Auto detect the image format. If the input is a video buffer the format of the video buffer is used, if the input is a tensor then the format depends on the component count

  • one component : gray level image

  • three components : RGB image

  • four components : RGBA image and the component type.

enum class YuvModelConversion

Defines the conversion from the source color model to the shader color model.

Values:

enumerator YUV_601

specifies the color model conversion from YUV to RGB defined in BT.601

enumerator YUV_709

specifies the color model conversion from YUV to RGB defined in BT.709

enumerator YUV_2020

specifies the color model conversion from YUV to RGB defined in BT.2020

enum class YuvRange

Specifies the YUV range

Values:

enumerator ITU_FULL

specifies that the full range of the encoded values are valid and interpreted according to the ITU “full range” quantization rules

enumerator ITU_NARROW

specifies that headroom and foot room are reserved in the numerical range of encoded values, and the remaining values are expanded according to the ITU “narrow range” quantization rules

enum class ChromaLocation

Defines the location of downsampled chroma component samples relative to the luma samples.

Values:

enumerator COSITED_EVEN

specifies that downsampled chroma samples are aligned with luma samples with even coordinates

enumerator MIDPOINT

specifies that downsampled chroma samples are located half way between each even luma sample and the nearest higher odd luma sample.

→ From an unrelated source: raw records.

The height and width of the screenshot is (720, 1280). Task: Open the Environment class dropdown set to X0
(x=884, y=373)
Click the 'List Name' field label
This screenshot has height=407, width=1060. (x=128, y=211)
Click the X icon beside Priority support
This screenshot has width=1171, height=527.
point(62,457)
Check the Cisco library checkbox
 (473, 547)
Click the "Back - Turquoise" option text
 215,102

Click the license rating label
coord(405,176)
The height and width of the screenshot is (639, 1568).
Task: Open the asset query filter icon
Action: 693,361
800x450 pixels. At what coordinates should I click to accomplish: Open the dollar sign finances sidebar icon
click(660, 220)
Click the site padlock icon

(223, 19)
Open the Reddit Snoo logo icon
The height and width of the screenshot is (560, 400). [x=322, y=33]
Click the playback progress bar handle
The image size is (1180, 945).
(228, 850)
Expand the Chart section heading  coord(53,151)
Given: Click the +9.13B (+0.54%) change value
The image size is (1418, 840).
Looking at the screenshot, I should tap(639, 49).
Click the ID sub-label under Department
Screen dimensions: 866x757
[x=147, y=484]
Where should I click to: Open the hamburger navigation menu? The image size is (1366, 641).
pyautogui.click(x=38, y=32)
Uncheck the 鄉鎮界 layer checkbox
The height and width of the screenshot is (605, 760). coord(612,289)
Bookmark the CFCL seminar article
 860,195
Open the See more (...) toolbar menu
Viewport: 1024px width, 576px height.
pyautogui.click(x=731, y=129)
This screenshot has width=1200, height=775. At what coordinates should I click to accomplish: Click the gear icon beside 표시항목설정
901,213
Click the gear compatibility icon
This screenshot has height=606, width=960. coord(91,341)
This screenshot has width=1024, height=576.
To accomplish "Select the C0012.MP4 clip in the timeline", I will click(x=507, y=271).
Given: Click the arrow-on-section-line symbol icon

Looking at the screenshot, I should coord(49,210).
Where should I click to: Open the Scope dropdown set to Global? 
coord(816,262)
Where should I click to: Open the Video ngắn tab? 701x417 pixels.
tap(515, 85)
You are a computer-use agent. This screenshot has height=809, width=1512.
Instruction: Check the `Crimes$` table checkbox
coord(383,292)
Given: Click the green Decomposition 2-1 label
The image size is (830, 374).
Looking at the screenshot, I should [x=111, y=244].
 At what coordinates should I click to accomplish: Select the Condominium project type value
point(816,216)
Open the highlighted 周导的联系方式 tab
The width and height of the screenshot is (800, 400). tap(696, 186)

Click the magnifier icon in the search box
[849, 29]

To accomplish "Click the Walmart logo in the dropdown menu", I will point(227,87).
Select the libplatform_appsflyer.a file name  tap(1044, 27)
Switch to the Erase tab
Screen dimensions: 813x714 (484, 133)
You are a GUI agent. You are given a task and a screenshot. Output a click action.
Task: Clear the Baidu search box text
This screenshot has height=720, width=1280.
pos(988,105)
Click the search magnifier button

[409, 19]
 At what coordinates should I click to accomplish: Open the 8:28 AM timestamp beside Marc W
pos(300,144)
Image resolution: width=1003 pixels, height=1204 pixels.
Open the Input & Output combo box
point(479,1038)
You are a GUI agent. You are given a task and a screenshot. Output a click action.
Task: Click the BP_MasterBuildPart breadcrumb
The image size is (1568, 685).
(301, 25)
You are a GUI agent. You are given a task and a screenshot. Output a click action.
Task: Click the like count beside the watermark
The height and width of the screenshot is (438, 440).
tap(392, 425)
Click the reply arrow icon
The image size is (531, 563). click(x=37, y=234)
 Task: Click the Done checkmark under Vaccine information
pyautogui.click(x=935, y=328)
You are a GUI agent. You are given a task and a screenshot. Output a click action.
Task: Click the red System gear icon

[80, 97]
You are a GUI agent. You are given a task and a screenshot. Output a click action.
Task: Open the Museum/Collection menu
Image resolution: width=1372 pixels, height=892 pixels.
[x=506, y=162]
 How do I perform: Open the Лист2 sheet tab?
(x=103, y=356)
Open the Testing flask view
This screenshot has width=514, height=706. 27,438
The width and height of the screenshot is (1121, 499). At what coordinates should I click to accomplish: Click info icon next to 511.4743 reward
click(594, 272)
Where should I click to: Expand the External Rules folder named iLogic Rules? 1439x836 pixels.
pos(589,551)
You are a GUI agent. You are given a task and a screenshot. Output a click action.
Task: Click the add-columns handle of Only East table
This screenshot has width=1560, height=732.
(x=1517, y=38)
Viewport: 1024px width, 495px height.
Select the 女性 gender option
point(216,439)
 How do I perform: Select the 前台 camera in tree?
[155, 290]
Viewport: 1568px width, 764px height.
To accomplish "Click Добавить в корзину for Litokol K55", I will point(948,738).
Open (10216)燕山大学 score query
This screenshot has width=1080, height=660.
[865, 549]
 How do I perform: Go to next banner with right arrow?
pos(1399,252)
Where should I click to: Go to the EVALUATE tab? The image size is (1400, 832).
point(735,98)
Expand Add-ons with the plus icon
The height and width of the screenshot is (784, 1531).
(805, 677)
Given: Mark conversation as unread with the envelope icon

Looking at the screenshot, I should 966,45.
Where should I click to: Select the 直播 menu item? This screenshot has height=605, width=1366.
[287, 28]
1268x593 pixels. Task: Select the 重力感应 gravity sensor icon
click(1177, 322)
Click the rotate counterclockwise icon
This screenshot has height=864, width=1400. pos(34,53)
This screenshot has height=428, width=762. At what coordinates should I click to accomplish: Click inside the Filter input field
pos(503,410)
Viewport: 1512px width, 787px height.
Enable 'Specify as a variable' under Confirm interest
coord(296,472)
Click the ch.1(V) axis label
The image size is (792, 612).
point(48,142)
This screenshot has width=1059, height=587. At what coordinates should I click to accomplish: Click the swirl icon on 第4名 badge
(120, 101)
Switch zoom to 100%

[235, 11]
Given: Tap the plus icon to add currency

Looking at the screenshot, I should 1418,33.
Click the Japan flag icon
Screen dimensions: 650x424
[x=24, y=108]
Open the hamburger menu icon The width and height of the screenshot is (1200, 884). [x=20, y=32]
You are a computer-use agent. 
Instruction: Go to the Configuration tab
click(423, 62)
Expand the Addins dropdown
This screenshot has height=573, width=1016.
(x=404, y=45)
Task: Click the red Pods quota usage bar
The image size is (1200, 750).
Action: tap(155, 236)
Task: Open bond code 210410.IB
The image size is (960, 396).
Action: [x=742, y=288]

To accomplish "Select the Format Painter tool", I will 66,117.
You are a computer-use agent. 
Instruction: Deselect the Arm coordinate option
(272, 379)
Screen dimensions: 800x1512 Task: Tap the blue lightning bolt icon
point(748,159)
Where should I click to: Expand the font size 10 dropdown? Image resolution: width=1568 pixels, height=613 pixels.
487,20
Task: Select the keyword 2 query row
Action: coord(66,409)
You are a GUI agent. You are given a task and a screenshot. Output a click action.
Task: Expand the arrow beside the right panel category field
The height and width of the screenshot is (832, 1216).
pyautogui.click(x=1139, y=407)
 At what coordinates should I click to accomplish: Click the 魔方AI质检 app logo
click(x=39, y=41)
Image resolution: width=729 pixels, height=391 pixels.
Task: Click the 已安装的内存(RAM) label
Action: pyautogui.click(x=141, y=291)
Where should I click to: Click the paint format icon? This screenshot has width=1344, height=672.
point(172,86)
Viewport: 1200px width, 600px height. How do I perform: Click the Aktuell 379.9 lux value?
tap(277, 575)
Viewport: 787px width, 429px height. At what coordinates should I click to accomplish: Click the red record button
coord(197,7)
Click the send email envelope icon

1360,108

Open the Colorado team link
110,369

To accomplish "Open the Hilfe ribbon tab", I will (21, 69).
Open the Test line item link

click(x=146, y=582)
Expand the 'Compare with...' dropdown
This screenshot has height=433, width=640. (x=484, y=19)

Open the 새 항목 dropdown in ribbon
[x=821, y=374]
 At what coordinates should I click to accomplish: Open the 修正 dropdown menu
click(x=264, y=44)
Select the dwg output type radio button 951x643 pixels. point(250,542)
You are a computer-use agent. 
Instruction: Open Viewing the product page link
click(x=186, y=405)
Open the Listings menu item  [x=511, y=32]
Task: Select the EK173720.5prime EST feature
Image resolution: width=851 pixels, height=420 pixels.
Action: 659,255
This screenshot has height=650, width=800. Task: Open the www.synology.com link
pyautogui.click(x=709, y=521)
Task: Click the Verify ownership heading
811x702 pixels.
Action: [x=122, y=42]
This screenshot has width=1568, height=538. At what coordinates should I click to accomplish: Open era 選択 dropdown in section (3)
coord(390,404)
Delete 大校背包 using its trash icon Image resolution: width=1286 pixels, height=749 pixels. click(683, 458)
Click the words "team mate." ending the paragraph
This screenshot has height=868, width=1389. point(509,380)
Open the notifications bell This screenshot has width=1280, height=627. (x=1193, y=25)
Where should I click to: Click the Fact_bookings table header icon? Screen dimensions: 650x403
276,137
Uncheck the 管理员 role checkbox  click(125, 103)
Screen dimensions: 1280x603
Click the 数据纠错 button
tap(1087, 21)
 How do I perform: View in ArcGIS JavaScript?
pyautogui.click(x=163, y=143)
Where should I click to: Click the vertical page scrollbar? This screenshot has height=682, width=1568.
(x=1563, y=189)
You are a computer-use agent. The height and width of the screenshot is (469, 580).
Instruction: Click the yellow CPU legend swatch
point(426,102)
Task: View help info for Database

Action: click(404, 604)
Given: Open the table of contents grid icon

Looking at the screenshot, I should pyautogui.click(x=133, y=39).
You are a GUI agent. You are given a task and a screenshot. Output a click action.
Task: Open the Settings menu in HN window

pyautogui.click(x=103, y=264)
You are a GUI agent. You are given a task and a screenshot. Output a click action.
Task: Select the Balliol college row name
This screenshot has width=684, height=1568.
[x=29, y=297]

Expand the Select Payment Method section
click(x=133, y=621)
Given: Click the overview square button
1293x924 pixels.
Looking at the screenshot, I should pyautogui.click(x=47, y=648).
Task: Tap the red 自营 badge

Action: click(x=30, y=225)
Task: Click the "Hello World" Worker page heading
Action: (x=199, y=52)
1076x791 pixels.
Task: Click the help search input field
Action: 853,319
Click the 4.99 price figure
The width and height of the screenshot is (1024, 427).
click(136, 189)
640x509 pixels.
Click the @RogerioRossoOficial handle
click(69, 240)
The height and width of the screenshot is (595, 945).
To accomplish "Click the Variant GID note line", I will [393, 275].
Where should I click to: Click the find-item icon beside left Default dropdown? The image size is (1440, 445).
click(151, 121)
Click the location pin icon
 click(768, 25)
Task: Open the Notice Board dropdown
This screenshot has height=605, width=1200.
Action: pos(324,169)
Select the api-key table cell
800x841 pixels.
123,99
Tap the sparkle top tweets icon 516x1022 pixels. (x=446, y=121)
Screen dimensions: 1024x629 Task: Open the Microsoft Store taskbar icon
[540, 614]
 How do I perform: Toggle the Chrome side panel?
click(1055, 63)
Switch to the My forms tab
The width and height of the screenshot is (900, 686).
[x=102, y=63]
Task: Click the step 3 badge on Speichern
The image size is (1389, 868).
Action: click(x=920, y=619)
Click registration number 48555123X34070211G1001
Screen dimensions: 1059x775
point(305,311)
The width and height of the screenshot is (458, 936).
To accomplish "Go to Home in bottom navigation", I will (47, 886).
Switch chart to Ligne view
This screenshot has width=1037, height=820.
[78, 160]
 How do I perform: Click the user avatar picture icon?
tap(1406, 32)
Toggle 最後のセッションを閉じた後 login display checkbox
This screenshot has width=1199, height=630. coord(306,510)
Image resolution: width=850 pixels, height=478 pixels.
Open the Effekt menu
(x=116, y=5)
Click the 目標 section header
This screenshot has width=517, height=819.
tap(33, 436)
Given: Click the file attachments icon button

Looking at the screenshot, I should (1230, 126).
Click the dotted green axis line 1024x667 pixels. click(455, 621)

enum class DepthMapRenderMode

Depth map render mode.

Values:

enumerator POINTS

render points

enumerator LINES

render lines

enumerator TRIANGLES

render triangles

Public Functions

HOLOSCAN_OPERATOR_FORWARD_ARGS (HolovizOp) HolovizOp()=default
virtual void setup(OperatorSpec &spec) override

Define the operator specification.

Parameters

spec – The reference to the operator specification.

virtual void initialize() override

Initialize the operator.

This function is called when the fragment is initialized by Executor::initialize_fragment().

virtual void start() override

Implement the startup logic of the operator.

This method is called multiple times over the lifecycle of the operator according to the order defined in the lifecycle, and used for heavy initialization tasks such as allocating memory resources.

virtual void compute(InputContext &op_input, OutputContext &op_output, ExecutionContext &context) override

Implement the compute method.

This method is called by the runtime multiple times. The runtime calls this method until the operator is stopped.

Parameters
  • op_input – The input context of the operator.

  • op_output – The output context of the operator.

  • context – The execution context of the operator.

virtual void stop() override

Implement the shutdown logic of the operator.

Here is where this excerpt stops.